# A job with perks !! ? Yes please



## Geoff Gower (Sep 8, 2011)

More than $7 billion has been invested into the search for diamonds since 2000 according to De Beers Group. Much of that has been focused in places such as India, Botswana, Angola, the Democratic Republic of Congo (DRC), Zimbabwe, as well Siberia and Canada. On a global scale, exploration costs in search for the extraordinarily rare mineral hovers around $500 million, nearly half of what was being invested in 2007. De Beers notes that demand for diamonds will almost certainly outstrip carat production over the next 10 years and “companies that are able to innovate and differentiate themselves will be best positioned to capture the opportunities created by this supply demand dynamic.” With this in mind, De Beers is definitely innovating and has contracted Norwegian shipbuilder Kleven to build a 113 meter-long diamond exploration ship for use offshore Namibia.
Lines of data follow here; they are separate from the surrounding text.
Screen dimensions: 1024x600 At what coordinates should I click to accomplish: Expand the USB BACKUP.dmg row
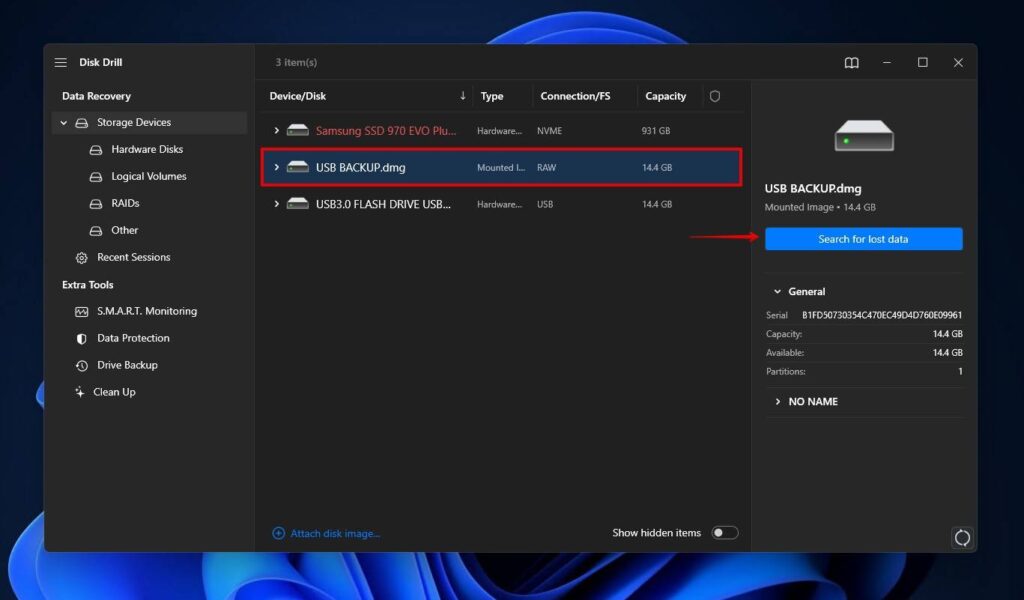[277, 167]
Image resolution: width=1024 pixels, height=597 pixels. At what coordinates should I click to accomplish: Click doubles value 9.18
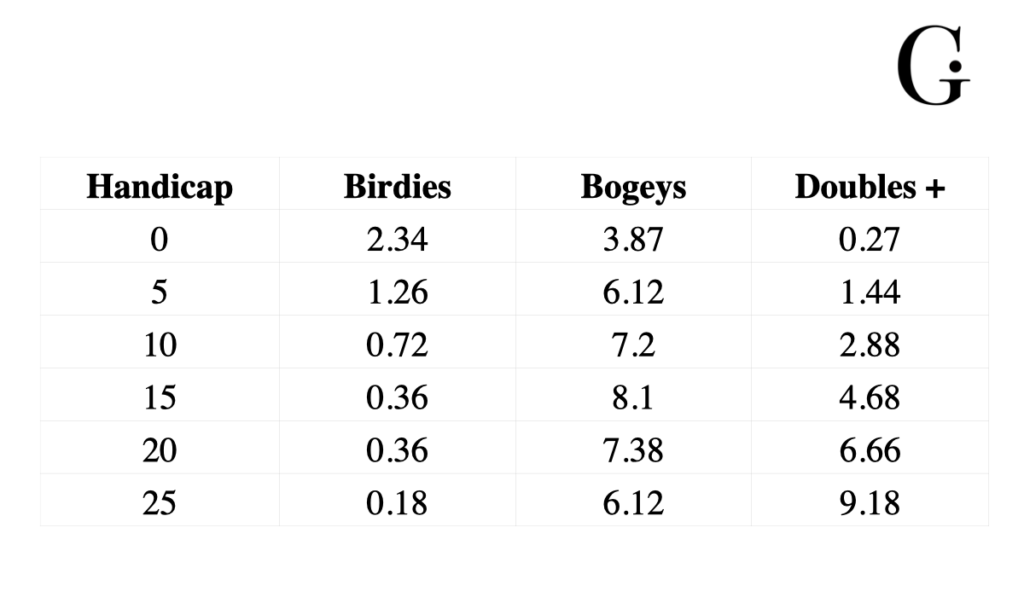pos(869,502)
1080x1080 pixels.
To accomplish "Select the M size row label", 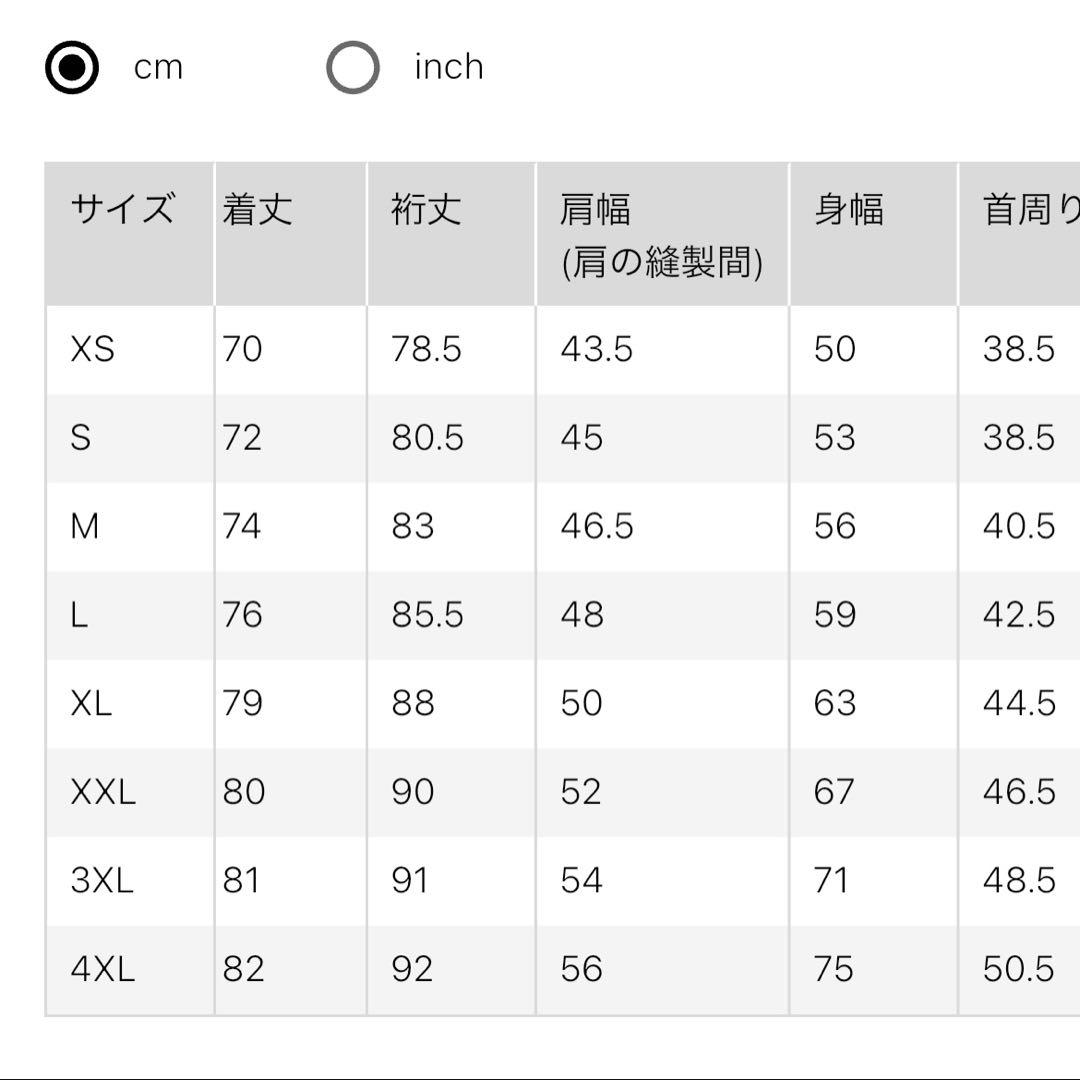I will coord(85,526).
This first-of-its-kind vessel will be of MT 6022 design from Marin Teknikk, a proven design from the offshore oil and gas sector. “Underwater mineral exploration is a new segment for Kleven, and we look forward to working closely with De Beers on the realisation of this highly advanced vessel. We have had a strong cooperation with Marin Teknikk for many years, developing a number of prototypes together, and our offshore experience and expertise combined with De Beers competence and innovative strategy on this field has led to the development of this unique vessel,” says Ståle Rasmussen, CEO of Kleven. MarinTeknikk notes the ship will be diesel electric powered is designed to be in position for 3 years between each time it returns to port. The contract is divided into two separate phases, with final subject to building approval to be made Q1 2015. The vessel will be built at Kleven Verft in Ulsteinvik, Norway, and is to be delivered in June 2016. 
Including this last order, Kleven’s order book now holds 18 vessels at a total value of around NOK 12 billion.


----------



## trotterdotpom (Apr 29, 2005)

Can't help but wonder why diamonds are so valuable - they can make them for industrial use and the rest are just used for aspiring bridegrooms trying to get some leg over. Most bimbos couldn't distinguish a diamond from a piece of glass anyway, so what's going on?

Why don't they spend the dosh on finding a common language with fish. the fish could then tell the prospectors if they'd seen any shiny stuff.

John

PS Ooh look, a rock ..............Ooh look a rock .......


----------